A practical engineering breakdown of how I introduced Redis Streams into a live Django + Celery NDVI pipeline without rewriting the worker layer.
Introduction
I run a Django API backed by Celery workers for NDVI processing workloads.
The execution layer worked fine.
The queue semantics didn’t.
I needed:
- durable ingestion
- replay visibility
- dead-letter handling
- stale consumer recovery
- rollback safety
- observability during incidents
…but I did not want to rewrite the worker system or destabilize production.
So instead of replacing Celery, I inserted Redis Streams between the API and the workers.
This article explains why I made that decision, how the architecture works, and what I learned while implementing reliable stream-backed NDVI ingestion in Django.
The Original Problem
The problem was not task execution.
The problem was everything before execution.
Originally, NDVI ingestion looked like this:
Django API → Celery Broker → Celery Workers
At first, this worked well.
But as the system evolved, operational gaps became more obvious:
- Direct
.delay()calls tightly coupled request ingestion to broker behavior. - Queue visibility was limited during incidents.
- Failed ingestion paths were harder to replay safely.
- In-flight recovery semantics were weak.
- There was no dead-letter workflow for poisoned messages.
- Worker interruptions could leave messages in uncertain states.
The architecture was fast.
It was not durable enough.
Why I Did Not Replace Celery
One of the biggest architectural decisions was choosing not to replace Celery.
That decision reduced risk dramatically.
Celery already handled:
- worker orchestration
- task retries
- execution concurrency
- scheduling
- routing
- operational familiarity
Replacing the worker layer would have increased migration complexity and expanded the failure domain.
Instead, I treated Redis Streams as an ingestion and reliability layer.

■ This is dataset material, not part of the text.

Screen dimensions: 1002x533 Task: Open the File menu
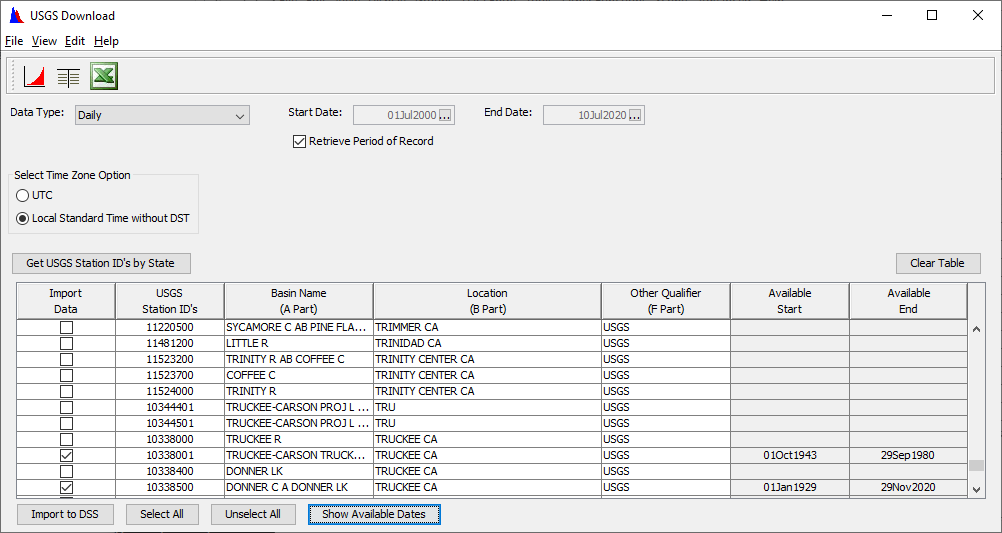pos(14,41)
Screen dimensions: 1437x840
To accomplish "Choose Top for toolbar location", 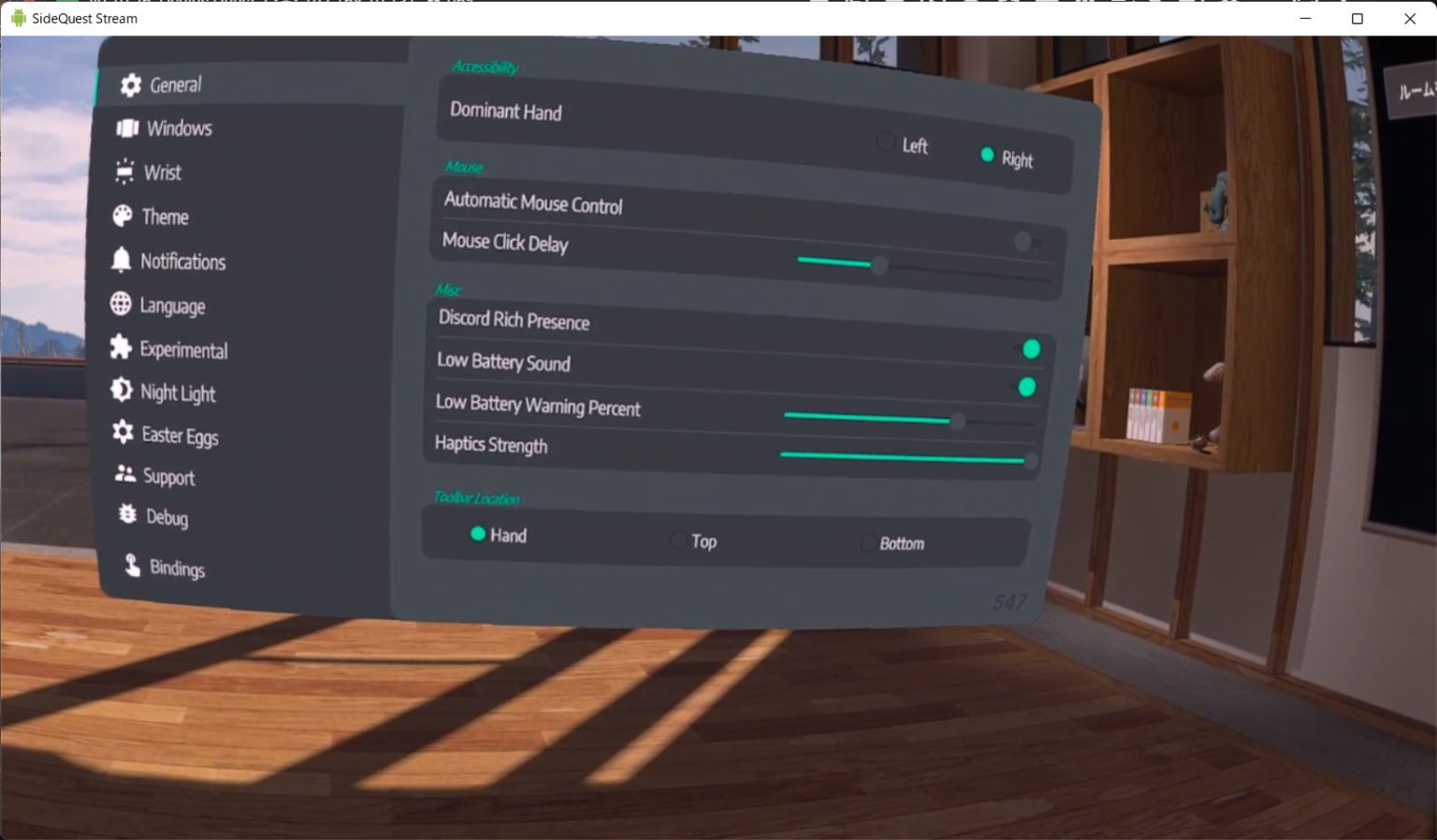I will [x=677, y=540].
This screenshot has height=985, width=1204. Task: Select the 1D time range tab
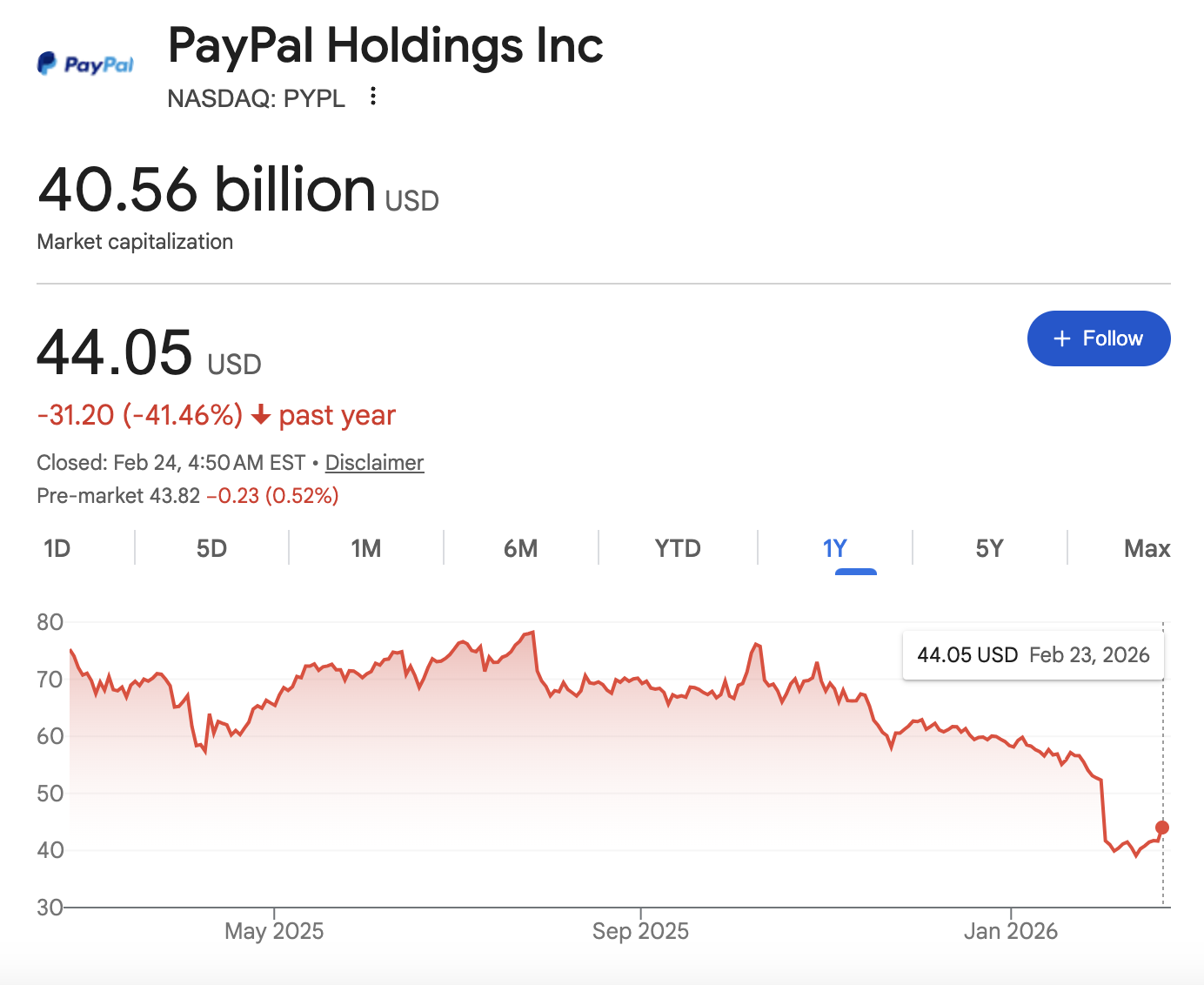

The resulting architecture looked like this:
Django API
↓
Dispatch Boundary
↓
Redis Streams (XADD)
↓
Consumer Group (XREADGROUP)
↓
Celery Queue
↓
NDVI Workers
Failures route into a dead-letter stream.
Stale consumers are recovered through reclaim logic.
Most importantly, rollback remains simple.
Centralizing Dispatch Before Adding Redis Streams
Before introducing Redis Streams, I centralized every NDVI enqueue path.
This was the most important migration step.
Instead of scattering direct .delay() calls across the codebase, everything flowed through dispatch helpers.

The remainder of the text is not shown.